At the end of 2013 Thor: The Dark World was released in theaters all over the world. I was wildly excited to see the next instalment from Marvel Studios and even re-watched Thor and The Avengers before I bought myself a ticket to go and see the latest movie. Who doesn’t like a good Superhero movie filled with interesting characters and breathtaking fight-scenes; not to mention the sharp-edged wit?
But most of all I was interested to see Loki, the god of mischief, and his emotional progression (or shall I say digression). With a name that practically gives you the right to be naughty, and a free pass to have fun, he had the potential to be the centre of attention and life of the party. But he lived in the shadow of his brother Thor. Now, I’m sure that, even though they most probably fought like the brothers that they were most of the time, they loved each other dearly. This is evident in Loki’s diplomatic nudges to help keep Thor out of trouble, and Thor’s trust of his little brother’s judgment.

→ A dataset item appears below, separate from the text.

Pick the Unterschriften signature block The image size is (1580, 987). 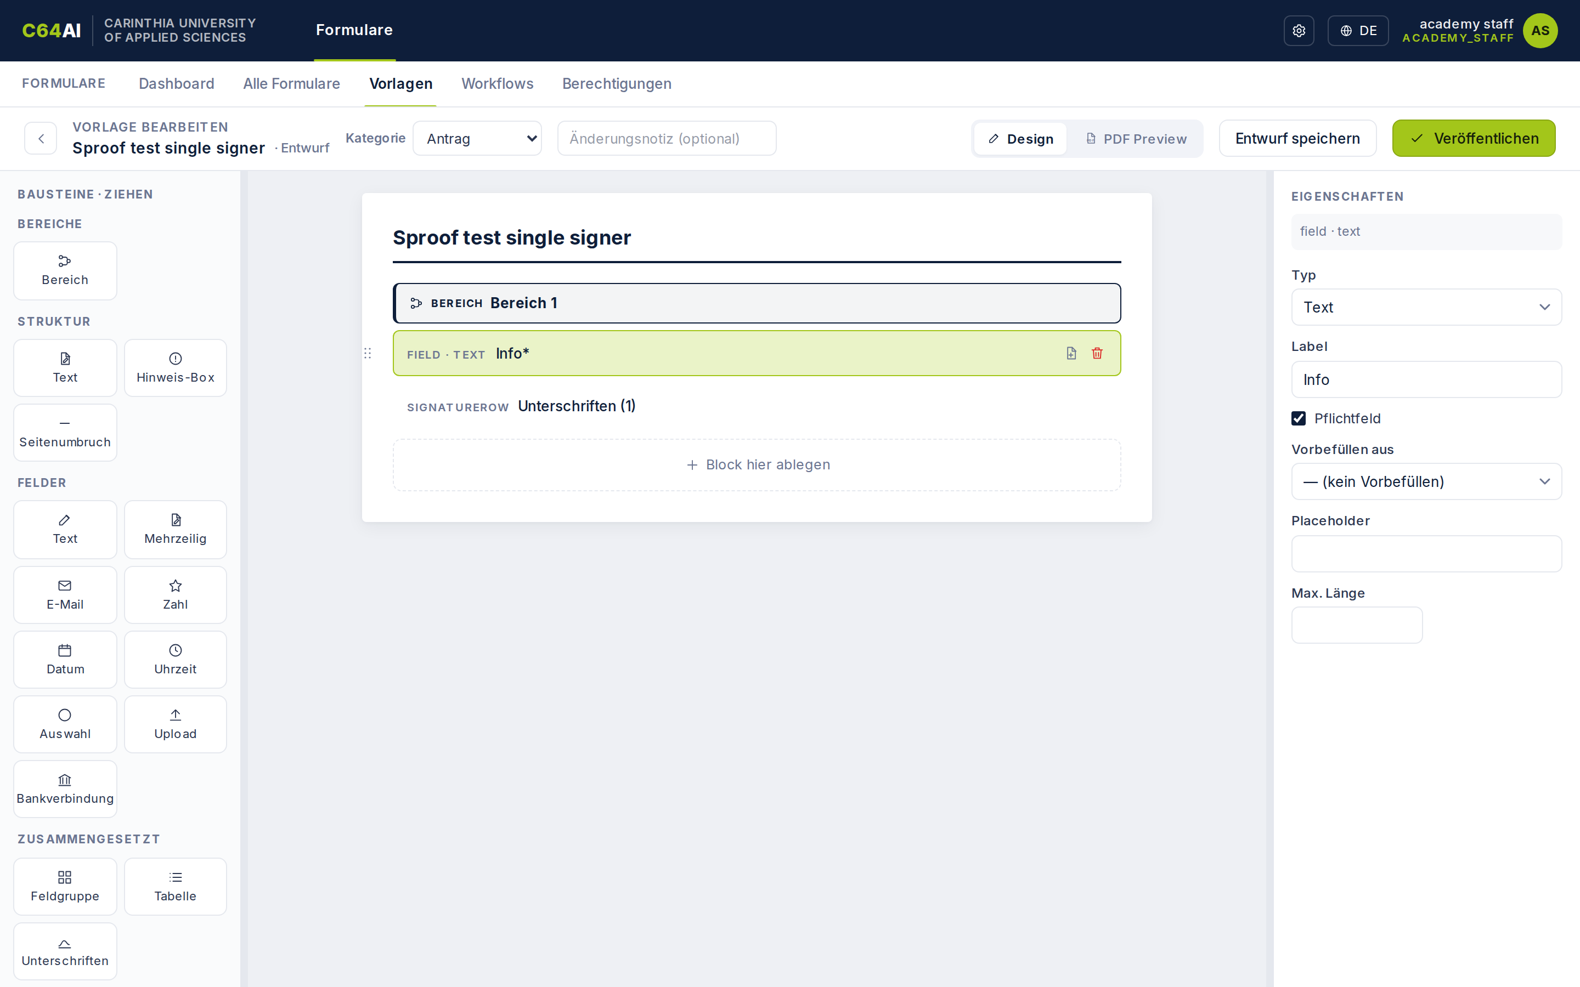(x=65, y=951)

And then Loki’s world gets ripped apart. I don’t have the qualification to even venture a guess as to what psychological trauma it might cause a child to find out that he is adopted. More so when he learns that he was the “spoils of war”, because his adoptive father conquered the race to which he and his biological father belonged.

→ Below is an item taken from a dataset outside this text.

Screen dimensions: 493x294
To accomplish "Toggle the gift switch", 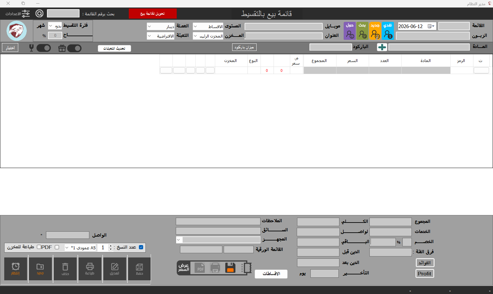I will [74, 48].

He was adopted in war, yes, but he was raised with love, accepted as part of the family and treated equally to Thor, heir to the throne of Asgard.
Learning that a part of your past has been hidden from you cannot be an easy thing to deal with, and Loki had one of two options: He could allow anger to turn his focus to the betrayal he surely must have felt in those first few moments; or he could allow himself to feel the love and acceptance of an adoptive family who have never made a secret of their love for him.

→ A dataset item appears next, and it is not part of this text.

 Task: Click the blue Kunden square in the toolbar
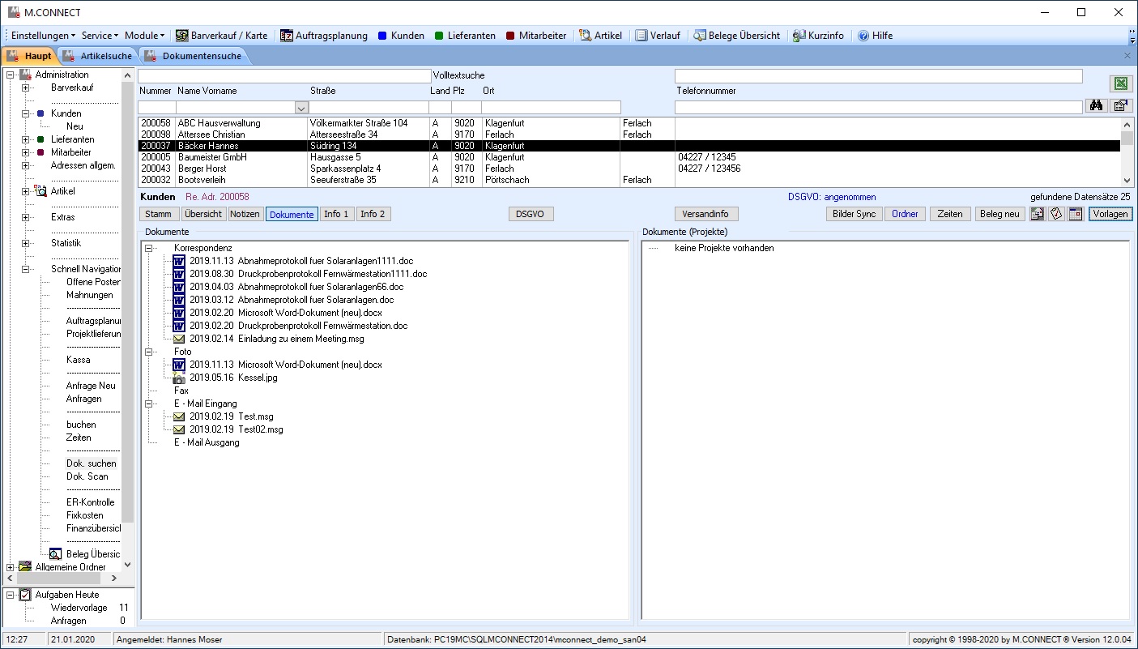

He chose anger. He allowed the feeling of betrayal to wash over him like a raging ocean and he made no attempt to rise above it. The evidence of love from his parents and brother throughout the years were clouded by his pain and hate, and he turned his back on the people who still accepted him into their family.
Even when he resurfaced a long while later, having aligned himself with a very dark and evil force, Thor still reached out to him, trying to make him see reason, trying to make him see that, if he chose to, he could come back home. This made me realize how easy it is to allow emotions and untruths to steer our life onto a destructive and lonely path. Which got me thinking about God our Father making a way for us to be co-heirs with Jesus to the Heavenly throne – and our at times reckless or indifferent response to that. But I also think about our biological family here on earth as well as our extended spiritual family: the people we live life with, hang out with, climb mountains with and dance through the streets with.
These are the imperfect people that we get to love and be loved by. Don’t let anger force them to become strangers – because we are all adopted, all accepted, all loved.